Mark: Thank you. Could I just come in and just ask a bit about the chronology of the writing process here? Because I want to come back to this specific poem in a minute. But, Harry, did you say that ‘Prosjektil’ was the first poem that Endre and you had written?

Harry: Yeah.

Mark: And then, but did you two know each other before then? Did you come to know each other because of that poem?

Endre: I knew Harry because we had been to some gatherings before and I was very impressed by Harry’s writing and about his presence. So, I guess these are kind of these things you don’t know really why you reach out to someone in the world. But for me, it was Harry and it felt almost destined to be that because I don’t know. Harry was, in my opinion, one of the really great young poets in Europe. And Harry is very different from me. Where I am kind of, like, a very emotional, a little bit without limits, but Harry is very different. So, we kind of have kind of different way of perception and way to work.

But the main reason why I reached out to Harry is that, in Norway, this tragedy has kind of, like, it sucked all the air out of the room, it’s everywhere. And when my publisher asked me to write the book about this, I needed someone from the outside, someone who could kind of see this tragedy also from a different point of view than I do as a Norwegian. So, there are many reasons why I reached out to Harry.

And I think this whole process of doing a book together, I never thought it would possible to share a book with someone because you have your own voice. But this has really changed that perception for me because Harry was… We needed to be two voices to be able to write through this darkness because this is an extremely direct and brutal book in some way. And it’s also a book that tries to bring some hope to this tragedy. I don’t know if we succeed in that, but there are so many things to talk about. I’m just going to leave it at there because I usually speak a lot more than I should, so I’ll just wait.

Mark: Can I come in and build on that really? Because, on the one hand, I think this is beautifully written. There’s a lot of skill and a lot of heart in this book. But it just strikes me to take this on must have required so much courage. I remember reading about this and seeing when it happened. I mean, was there not a part of you that thought, ‘Well, hang on, I’m going to leave that for other people.’ But what was it that made both of you think, ‘I want to take this project on?’

Endre: I think the ‘Prosjektil’ poem was kind of it came from… During the trial, I was home. I was ill, so I was staying at home and I was watching this trial. So, this ‘Prosjektil’ poem came from just kind of… It was a found poem that I heard on the screen and I wrote it down. And then I didn’t want to really write about this tragedy. But my publisher asked me, ‘Is there any possibility to write this book?’

I think braveness is one thing. For me, it’s basically the problem or the question of: how can you move so closely to other people’s tragedies as kind of an outsider? My father was a psychiatrist who helped some of the survivors after. I’ve talked with a lot of the survivors. But is poetry… In Norway, poetry has been very closely linked with personal loss and personal tragedy.

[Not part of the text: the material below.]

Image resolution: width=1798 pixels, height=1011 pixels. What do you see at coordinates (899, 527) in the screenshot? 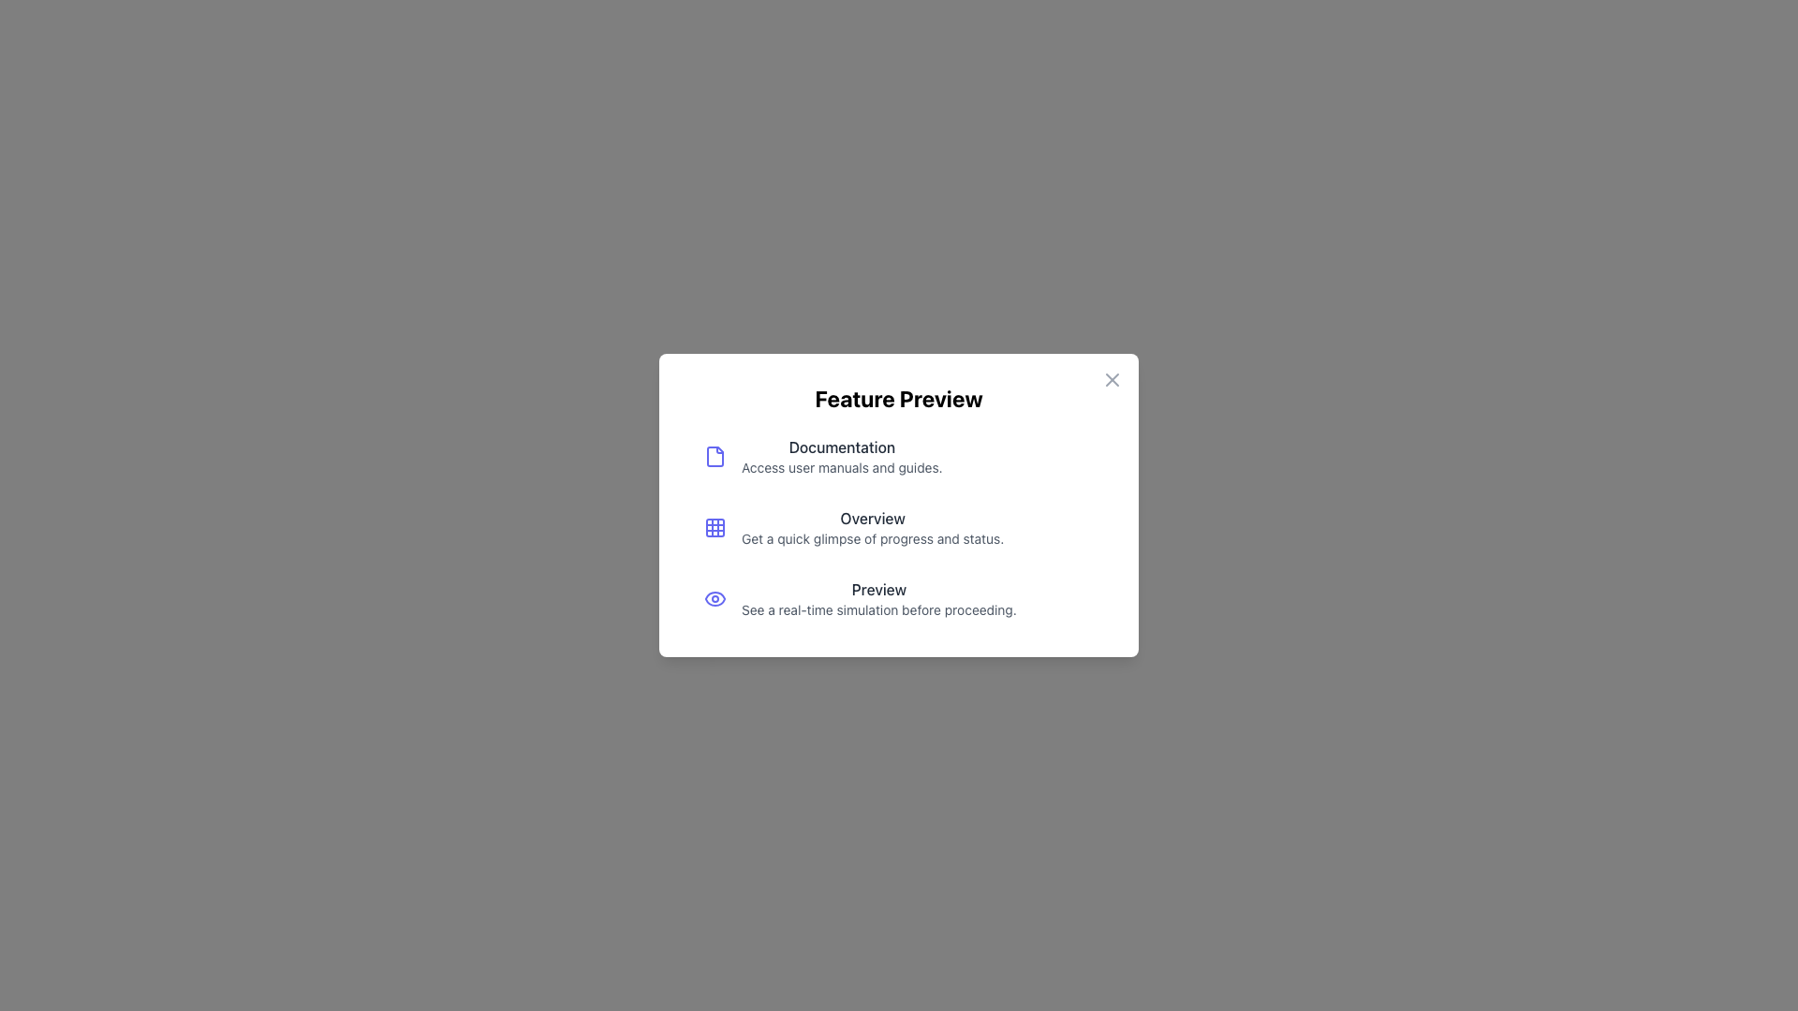
I see `the second interactive list item labeled 'Overview' in the 'Feature Preview' dialog box` at bounding box center [899, 527].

So, one of the most difficult questions is, how can you take an event that still affects so many people, like, parents, survivors, friends. It’s not a hundred years ago. It’s close, a few years since this happened. How can you kind of process that material in an artistic way as an outsider? Is that possible? I think it is because I think if poetry is only linked with personal loss, if you’re not able to write something about a collective trauma and make it into poetry, I think poetry has lost some dimensions. But so that’s a lot of difficult questions, ethical questions as well.

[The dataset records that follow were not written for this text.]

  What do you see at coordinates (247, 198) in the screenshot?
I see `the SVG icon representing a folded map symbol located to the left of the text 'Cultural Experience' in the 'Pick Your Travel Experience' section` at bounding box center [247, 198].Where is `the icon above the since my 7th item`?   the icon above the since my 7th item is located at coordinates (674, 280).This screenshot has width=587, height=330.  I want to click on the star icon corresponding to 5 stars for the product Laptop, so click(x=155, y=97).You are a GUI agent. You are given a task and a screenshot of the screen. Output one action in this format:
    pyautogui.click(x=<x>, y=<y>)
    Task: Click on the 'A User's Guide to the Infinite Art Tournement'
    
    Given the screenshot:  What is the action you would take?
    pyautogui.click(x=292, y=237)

Mark: Harry, how was all of that for you?

Harry: I think part of, for me, reading about…the reading poetry responses to the tragedy, and sort of watching things like the Netflix 22 July, Paul Greengrass film and countless documentaries and at the same time reading through endless court documents, there was just a huge comparison between the pathologizing of the individual responsible and centring the focus on the tragedy and what happened and the survivors and the families and the bereaved and that process of recovery and survival that is ongoing. It’s something which doesn’t have an endpoint. It’s something that people must live with.

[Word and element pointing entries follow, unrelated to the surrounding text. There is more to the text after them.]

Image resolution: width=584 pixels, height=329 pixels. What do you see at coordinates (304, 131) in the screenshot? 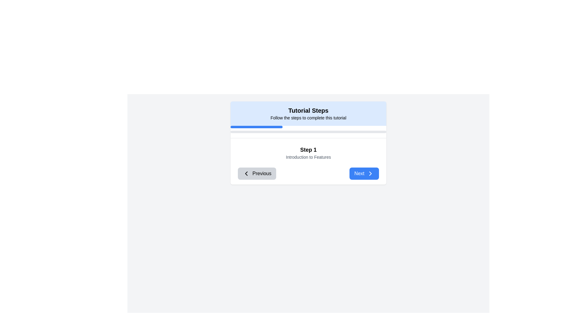
I see `the progress bar completion` at bounding box center [304, 131].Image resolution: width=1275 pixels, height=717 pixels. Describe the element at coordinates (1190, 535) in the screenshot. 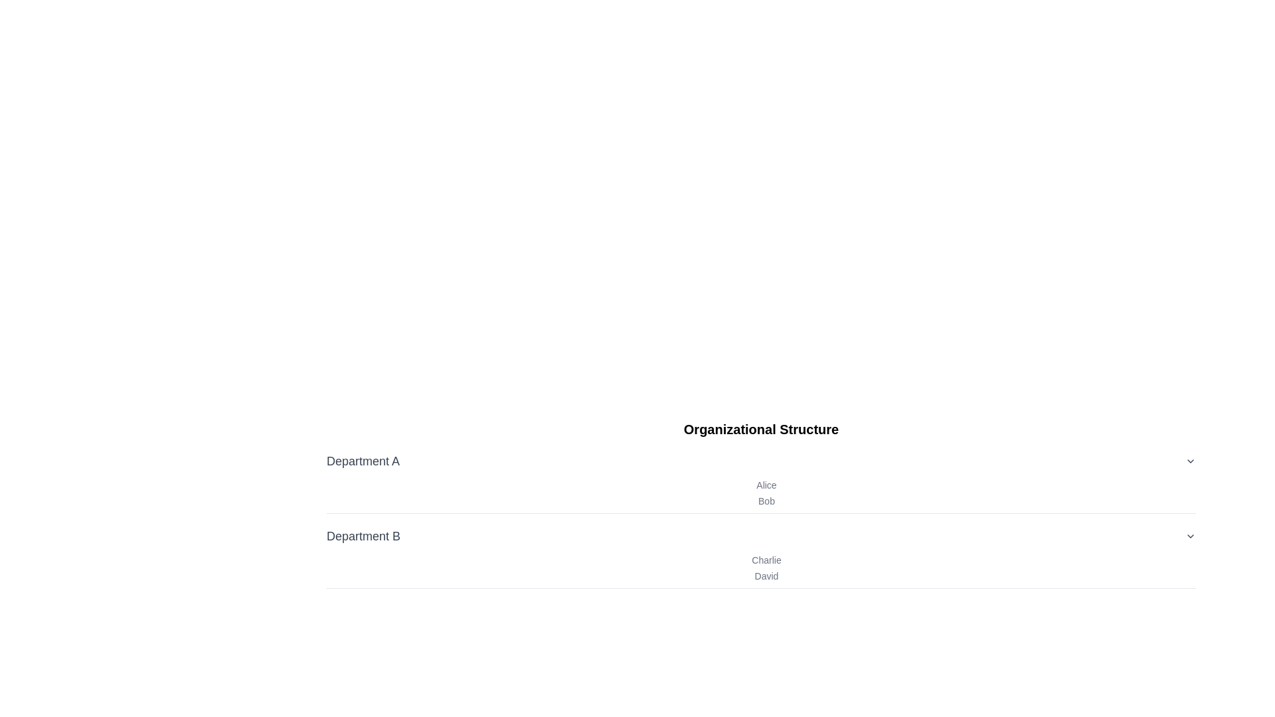

I see `the Chevron Down icon located at the far right of the 'Department B' section` at that location.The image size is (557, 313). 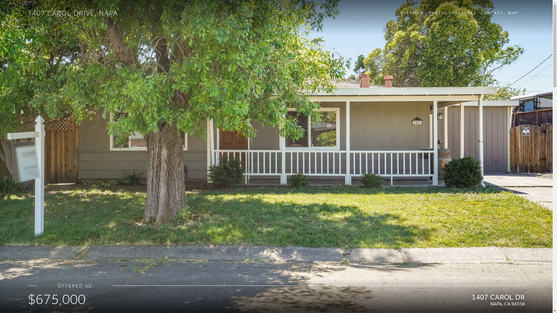 I want to click on 'MAP', so click(x=513, y=13).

And it is extraordinary, the bravery of people who continue to go through that process. And there have been so many studies that have followed up on survivors and how they feel and how that impact of PTSD, how that’s impacted their lives, how it’s difficult to hold down a job, how you’ve got to sort of continually be in a position of self-care and self-awareness.

When I first met Endre to start working on this project, Endre, I think, had written four books of poetry at that point, have been a festival director for a major literary festival in Norway. And I, meanwhile, had been writing in my attic, and my first pamphlet had just come out. So, the sort of scale was really different. Endre was much, much more experienced as a poet than I was. And I was used to writing about scientific experiments and endangered species were the two big things that I’d been working on. So, to suddenly write elegy on this kind of scale was something completely new to me. But reading countless court documents and reading about survivors and their journey and the bereaved and their journey, I just found that it was impossible not to write about. And it felt that it should be part of our vocabulary.

Being geographical neighbours in the UK to Norway we’re so close to that country, and how can we know so little at the same time? So, it seemed extremely important to write about as a subject, and simultaneously completely impossible to write about.

Endre said that it was about picking up on the atmosphere and the sounds in the atmosphere, that everything would be chaotic. When we first started working on the poems, what we had to work with were small fragments. And coming from that into a position of then finding forms, finding the right form was really integral to carry that across. And we spent so long crafting carefully into these, as Endre says, these shadows, these shadow face shapes. And that point that felt where the poem itself it sort of gathered meaning and it started to find its form and it started… And each voice in each of the experiences that we’ve been reading through, which were so profound and intense, we were able to then collect together.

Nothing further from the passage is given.